IMD Forecasts Monsoon Rains To Be Average in 2021

A man rows his boat in the tributary waters of Vembanad Lake under pre-monsoon clouds, near Kochi, June 7, 2019. Photo: Reuters/Sivaram V/File Photo

New Delhi/Mumbai: India is likely to receive an average amount of rain in the 2021 monsoon, the state-run weather office said on Friday, raising expectations of higher farm and economic growth in Asia’s third-biggest economy, which is reeling from a surge in coronavirus cases.

Monsoon rainfall is expected to total 98% of the long-term average, M. Rajeevan, secretary at the Ministry of Earth Sciences, told a virtual news conference.

The state-run India Meteorological Department (IMD) defines average, or normal, rainfall as between 96% and 104% of a 50-year average of 88 cm for the entire four-month season beginning in June.

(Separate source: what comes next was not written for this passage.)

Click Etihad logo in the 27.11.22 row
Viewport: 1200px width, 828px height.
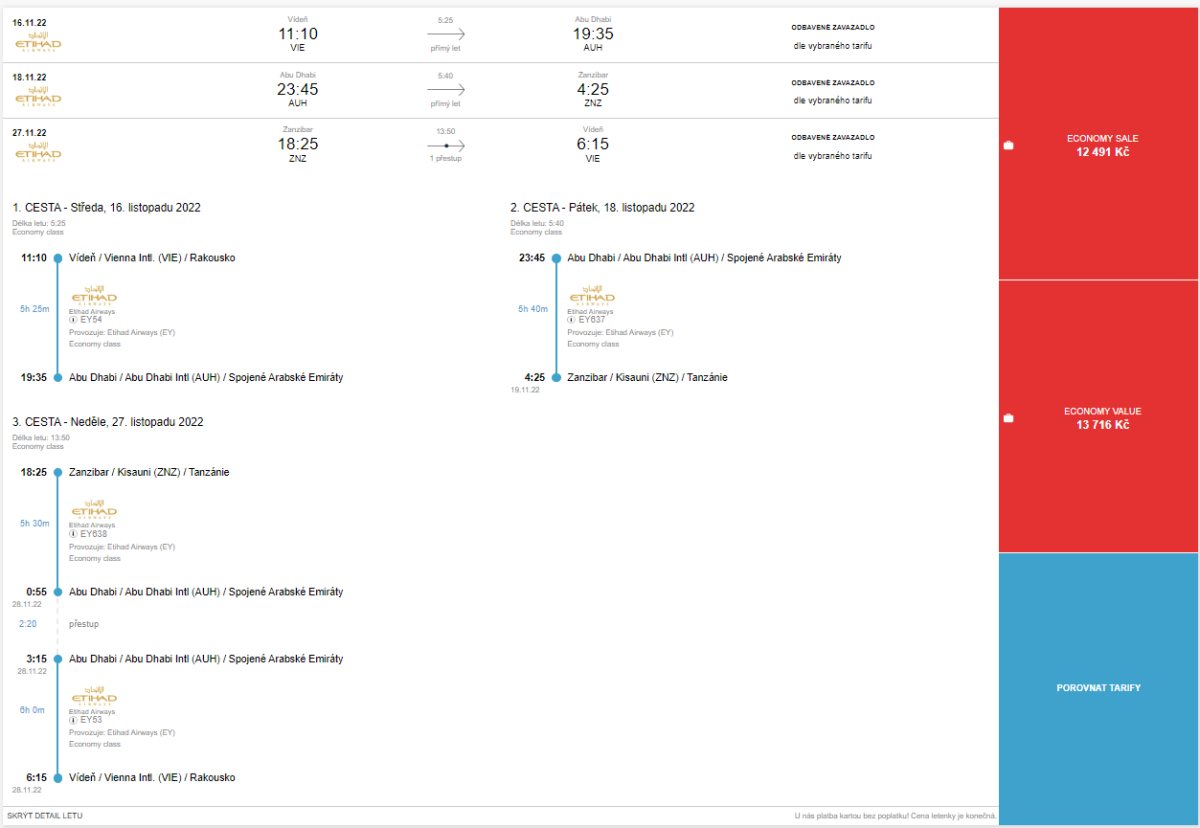[38, 152]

In the midst of the coronavirus pandemic, agriculture has been a bright spot in India’s economy, and a good monsoon would help the sector and the countryside, said Radhika Rao, economist at DBS Bank in Singapore.

The monsoon, the lifeline of the country’s $2.9 trillion economy, delivers nearly 70% of rains that India needs to water farms and recharge reservoirs and aquifers.

Nearly half of India’s farmland, without any irrigation cover, depends on annual June-September rains to grow crops such as rice, corn, cane, cotton and soybeans.

Farming accounts for nearly 15% of India’s economy but sustains more than half of India’s 1.3 billion people.

Monsoon rains lash the southern tip of Kerala state around June 1 and retreat by September.

“Most models show that La Nina conditions will convert to neutral conditions, and there is a very low chance of El Niño’s development during the monsoon season,” Rajeevan said.

A strong El Niño, marked by a warming of the sea surface on the Pacific Ocean, can cause severe drought in Australia, Southeast Asia and India.

A strong El Niño triggered back-to-back droughts in 2014 and 2015.

La Niña is an abnormal cooling of ocean temperatures in the eastern and central Pacific, triggering above average rains.